Marchant toujours à une certaine distance de Fanny, d’Aglaé et de Mme Du Hautchet, qu’ils ne perdaient point de vue, Frédérique et le chevalier gardèrent un instant le silence après l’espèce d’aveu qu’ils s’étaient fait d’une manière fortuite, n’osant ni l’un ni l’autre dissiper le doux embarras où ils se trouvaient. Le chevalier, qui était certainement le plus gêné des deux, chercha à se donner une meilleure contenance en appelant l’attention de la jeune fille sur un ordre d’idées qui était le sujet habituel de leurs entretiens. — Que les poètes et les artistes en général sont heureux, dit-il, de pouvoir fixer par la parole, par le pinceau, par des sons harmonieusement combinés, des momens comme celui-ci ! Goethe a bien raison de dire que la poésie est la consécration des heures fortunées de la vie, et aucun poète allemand n’a été plus fidèle à ce principe que l’auteur de Mignon.
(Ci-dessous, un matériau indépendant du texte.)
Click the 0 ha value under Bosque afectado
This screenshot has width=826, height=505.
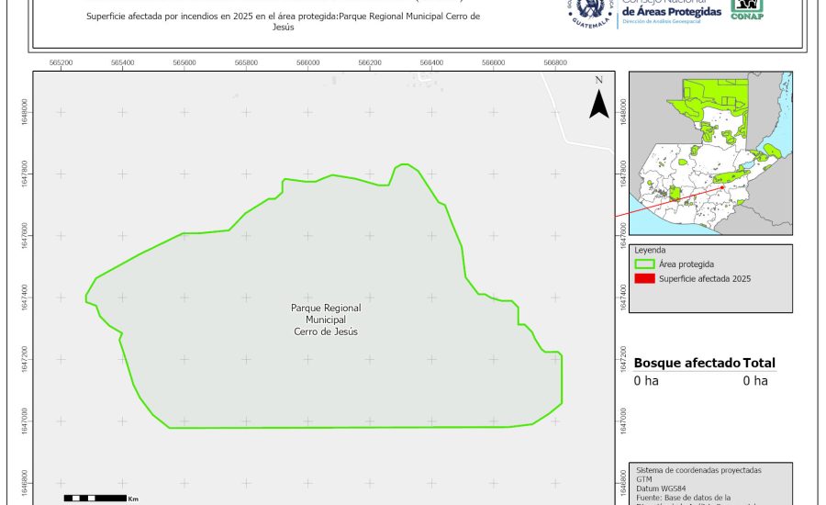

Vous souvenez-vous des jolis vers de l’un de ces petits chefs-d’œuvre où Goethe nous a conservé un rayon de sa fantaisie émue :

Wie ergötzt es mich im Kühlen
Dieser schönen Sommer nacht !
O ! wie still ist hier zu fühlen
Was die Seele glücklick macht[1] !

On peut dire que l’œuvre entière de ce beau génie n’est que la transfiguration des êtres et des lieux qu’il a aimés. Sa vie ressemble à un poème dont l’amour est le principal sujet. Choisir les instans propices, éterniser les souvenirs bénis, dégager l’idéal de la réalité

  1. « Que j’aime à goûter la fraîcheur de cette belle nuit d’été ! qu’il est doux de savourer ici, en silence, le sentiment qui nous rend si heureux ! »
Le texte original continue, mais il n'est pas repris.